Teach Feast 2014: Canvas December 8, 2014
Posted by aquillam in teaching.
Tags: LMS, teaching_technology
On Nov 21, the Friday before Thanksgiving, the Teaching and Technology Collaborative (TeachTech) hosted a one day series of workshops. These are my notes on the sessions I attended.
The University is planning to go to a vendor supplied LMS soon. Canvas is the planned replacement, and several classes were/are piloting it in fall and winter terms. It is part of the package for joining UNIZEN. Organization-wide learning analytics and object repositories are also part of that, and can be incorporated into Canvas. It is not a replacement for CTools Project sites.
Canvas has features instead of Tools. They are integrated, so you don’t get a choice of which ones to add to your site. However, if you don’t have any content, the students won’t see the feature. You will see all the features, but the ones without content will be light grey. There are also 3rd party plugins, like Piazza, which you can choose to add.
The items, whether it’s an image in a quiz question or an entire learning module, is called an object.
When you first log in to Canvas, you’ll have a chance to update your profile. Part of your profile is your notification center, where you can control what sort of notifications you get, and with what frequency. It has finer control than CTools. You can get back to it latter by clicking on your name in the yellow highlighted links at the top.
The help button in the upper right actually has useful and normally up-to-date documentation. There’s also a link to the user community, which is often helpful. If you think of a feature, you should check there first to see if someone else has also requested that feature. If neither of those solve your problem, contact 4help.
The calendar is global: all your Canvas sites employ it, and all deadlines from all sites are displayed on it. Similarly, Grades lets you (and your students) access the grades and learning outcomes for each course you’re associated with from a central location. The Learning Outcomes can be shared (anonymously) with the other UNIZEN schools, so you can compare your class with other schools. You can also get to those features for each class from within the course site.
Commons is a organization-wide object repository. Instructors from any UNIZEN school, including you, can create and share objects. You can also use any object in Commons, so before building a new learning module or image, check there. It could save you a lot of time.
Course Specific information
Where you create a new course, there will be a “Next Steps” link at the bottom to guide you through the typical things you need to do when creating a course.
People can reply to the Announcements, so it’s no longer a one-way only communication tool. You can attach images, files, video, links to assignments, etc. You can also schedule it to go out at some latter time.
Modules let you organize your content, like the Lessons tool did in CTools (Lessons is still in pilot mode, so you may not have seen it).
Conferences uses the Big Blue Button service to do actual teleconference type of session. It is not as easy to use as BlueJeans, and not as powerful as Adobe Connect, but you can run and record from inside Canvas.

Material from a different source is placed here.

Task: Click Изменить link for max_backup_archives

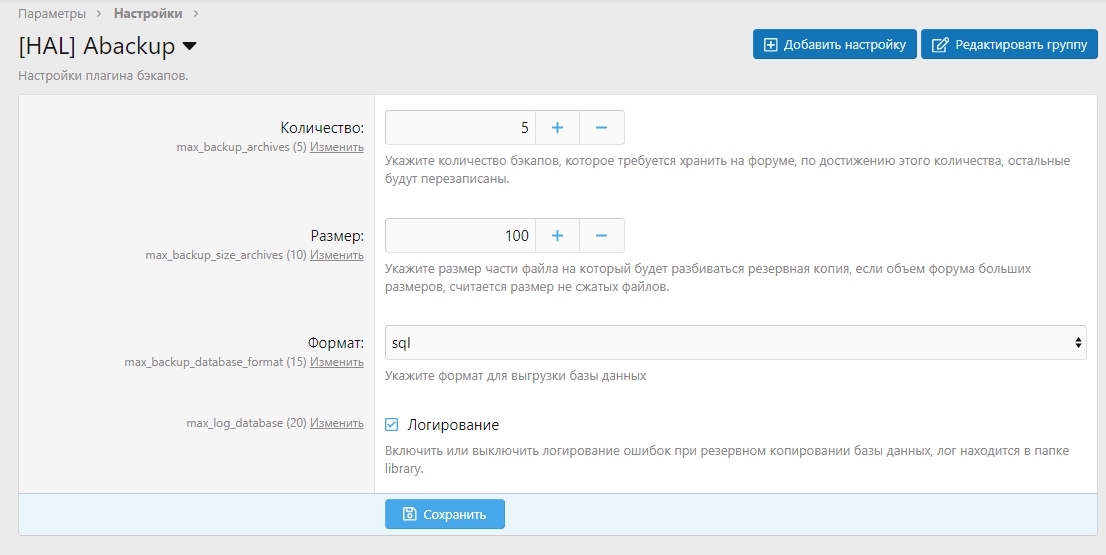Action: click(x=337, y=147)
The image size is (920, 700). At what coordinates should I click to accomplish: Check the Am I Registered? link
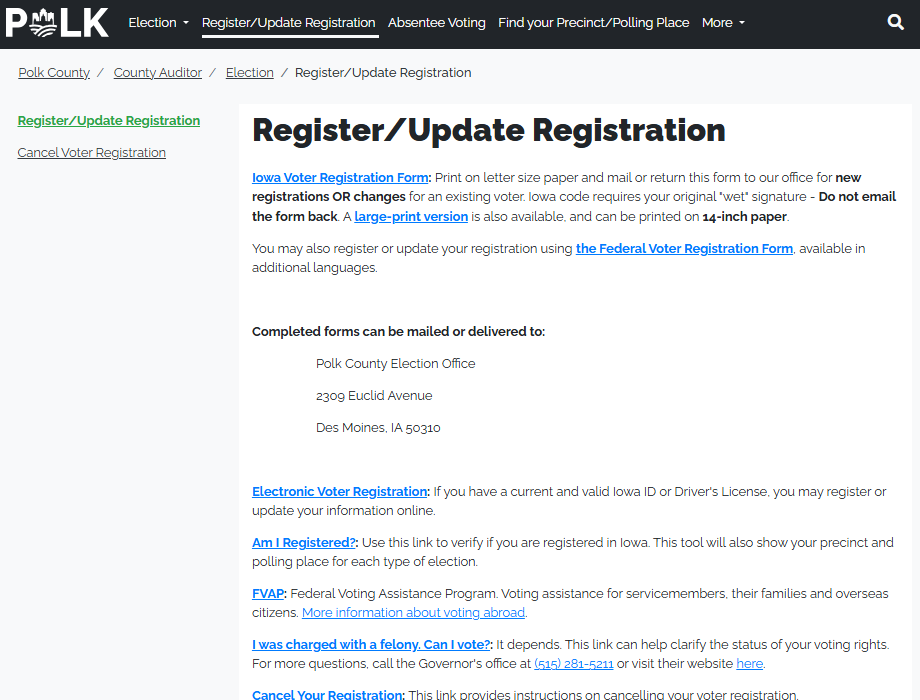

People is where you control things like adding participants and creating groups. The roster will automatically be added for you, so you’ll only add people like observers and assistants. Canvas does NOT support friend accounts at this time.
The syllabus , gradebook, and Calendar are built automatically as you add things to the site. You can add extra material (like learning outcomes or a grading scheme) but you can’t hide or remove things.
Files is the canvas equivalent of CTools Resources. Pages allows you to create webpages, or embed websites in your Canvas site.
All graded items go into assignments, no matter which feature you add them in. You can control how the assignment is presented and recorded. For file uploads, you can restrict file types, or even the tools (e.g. only accept submissions through Google Drive). You can also have ungraded assignments.
Grading can be done from within the assignments tool, in the “Speed Grader”. It records who wrote a comment, so you or your GSI can have a dialog with the student. You can also record video comments instead of annotating. Students are able to download and view the annotated assignment.
I can’t tell yet if you can import files from someplace like E&E scantron results.
By default, each grade goes to the students AS YOU ENTER THE SCORE. This is really inconvenient for large classes, or complex assignments. When you begin to grade, you can Mute Assignment and it won’t notify students. When you are done, don’t forget to un-mute to have it send the notifications.